Um dia após o TCE (Tribunal de Contas do Estado) publicar a suspensão da licitação do transporte público de Ribeirão Preto, a prefeitura definiu não recorrer da decisão e já prepara um novo edital para abrir novamente a concorrência. A suspensão ocorreu porque duas empresas apontaram cláusulas restritivas, que terão de ser modificadas.
O novo edital deve ser publicado já na próxima semana. A partir da publicação, a concorrência fica aberta por 30 dias.

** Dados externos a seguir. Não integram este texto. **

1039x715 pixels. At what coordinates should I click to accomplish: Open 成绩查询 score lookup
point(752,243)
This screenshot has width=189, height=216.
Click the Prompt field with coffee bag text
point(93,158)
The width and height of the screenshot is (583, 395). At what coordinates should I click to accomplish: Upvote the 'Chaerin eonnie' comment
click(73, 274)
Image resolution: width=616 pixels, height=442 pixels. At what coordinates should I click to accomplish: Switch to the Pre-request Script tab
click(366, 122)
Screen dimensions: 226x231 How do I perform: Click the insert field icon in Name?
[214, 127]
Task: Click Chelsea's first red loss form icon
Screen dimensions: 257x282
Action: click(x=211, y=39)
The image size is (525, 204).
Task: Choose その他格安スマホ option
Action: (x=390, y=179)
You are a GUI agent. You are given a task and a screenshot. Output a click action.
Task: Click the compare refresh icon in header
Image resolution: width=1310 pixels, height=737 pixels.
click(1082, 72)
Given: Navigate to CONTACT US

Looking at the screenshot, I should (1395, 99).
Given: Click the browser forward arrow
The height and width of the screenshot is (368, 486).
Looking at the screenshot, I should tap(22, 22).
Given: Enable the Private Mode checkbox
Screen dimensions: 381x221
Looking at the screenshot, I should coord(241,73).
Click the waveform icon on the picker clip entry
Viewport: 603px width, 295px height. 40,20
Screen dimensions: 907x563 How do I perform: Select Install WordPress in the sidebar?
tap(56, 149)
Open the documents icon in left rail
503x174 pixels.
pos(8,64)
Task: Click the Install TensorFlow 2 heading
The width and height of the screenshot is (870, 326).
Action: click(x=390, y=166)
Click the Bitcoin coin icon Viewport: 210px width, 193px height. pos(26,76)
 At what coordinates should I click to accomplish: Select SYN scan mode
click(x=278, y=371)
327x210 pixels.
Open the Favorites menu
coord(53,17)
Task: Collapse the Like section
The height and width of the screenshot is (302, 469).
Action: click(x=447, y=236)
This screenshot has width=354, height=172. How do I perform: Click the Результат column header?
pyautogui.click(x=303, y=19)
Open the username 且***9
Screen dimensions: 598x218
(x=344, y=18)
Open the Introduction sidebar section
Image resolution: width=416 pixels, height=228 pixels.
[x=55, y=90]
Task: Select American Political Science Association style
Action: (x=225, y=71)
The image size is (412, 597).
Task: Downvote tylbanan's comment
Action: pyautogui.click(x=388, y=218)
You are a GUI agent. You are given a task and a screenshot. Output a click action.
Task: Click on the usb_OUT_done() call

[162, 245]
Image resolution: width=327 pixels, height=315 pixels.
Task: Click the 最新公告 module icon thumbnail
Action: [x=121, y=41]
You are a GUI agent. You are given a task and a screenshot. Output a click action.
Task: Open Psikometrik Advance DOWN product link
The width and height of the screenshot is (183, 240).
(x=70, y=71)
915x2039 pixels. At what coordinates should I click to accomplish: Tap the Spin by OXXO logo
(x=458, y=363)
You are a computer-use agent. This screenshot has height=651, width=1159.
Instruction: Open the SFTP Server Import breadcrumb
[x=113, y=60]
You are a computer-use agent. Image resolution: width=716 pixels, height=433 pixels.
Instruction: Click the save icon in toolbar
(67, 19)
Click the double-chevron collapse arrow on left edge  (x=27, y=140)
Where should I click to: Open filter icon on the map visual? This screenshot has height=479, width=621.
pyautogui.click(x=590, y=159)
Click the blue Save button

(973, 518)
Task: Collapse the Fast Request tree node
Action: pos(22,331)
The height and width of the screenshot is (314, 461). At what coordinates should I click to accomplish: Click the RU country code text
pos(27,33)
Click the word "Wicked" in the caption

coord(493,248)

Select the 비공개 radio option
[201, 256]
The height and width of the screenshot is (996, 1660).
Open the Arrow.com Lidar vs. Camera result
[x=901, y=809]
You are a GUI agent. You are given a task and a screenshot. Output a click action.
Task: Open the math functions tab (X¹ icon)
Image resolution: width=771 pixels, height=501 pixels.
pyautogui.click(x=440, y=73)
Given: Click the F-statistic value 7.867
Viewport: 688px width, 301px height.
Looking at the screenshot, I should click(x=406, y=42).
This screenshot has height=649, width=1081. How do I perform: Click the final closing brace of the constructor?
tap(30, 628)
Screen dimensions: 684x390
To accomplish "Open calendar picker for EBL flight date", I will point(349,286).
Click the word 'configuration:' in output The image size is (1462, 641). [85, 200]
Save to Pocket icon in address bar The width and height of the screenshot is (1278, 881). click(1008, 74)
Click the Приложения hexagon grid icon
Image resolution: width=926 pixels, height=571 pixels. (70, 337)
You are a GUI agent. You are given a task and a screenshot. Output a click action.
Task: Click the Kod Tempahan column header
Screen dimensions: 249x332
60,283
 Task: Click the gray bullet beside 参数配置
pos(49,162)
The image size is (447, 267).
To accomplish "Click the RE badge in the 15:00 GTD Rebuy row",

A concessionária que ficará a cargo do serviço de transporte público deve ser conhecida no início de março.
A estratégia de não recorrer ao TCE já havia sido levantada pelo secretário da Administração, Marco Antônio dos Santos, que apontava que um novo processo seria mais rápido que uma possível decisão favorável do tribunal. Ontem, a prefeitura anunciou que fará um novo edital, por meio de nota oficial.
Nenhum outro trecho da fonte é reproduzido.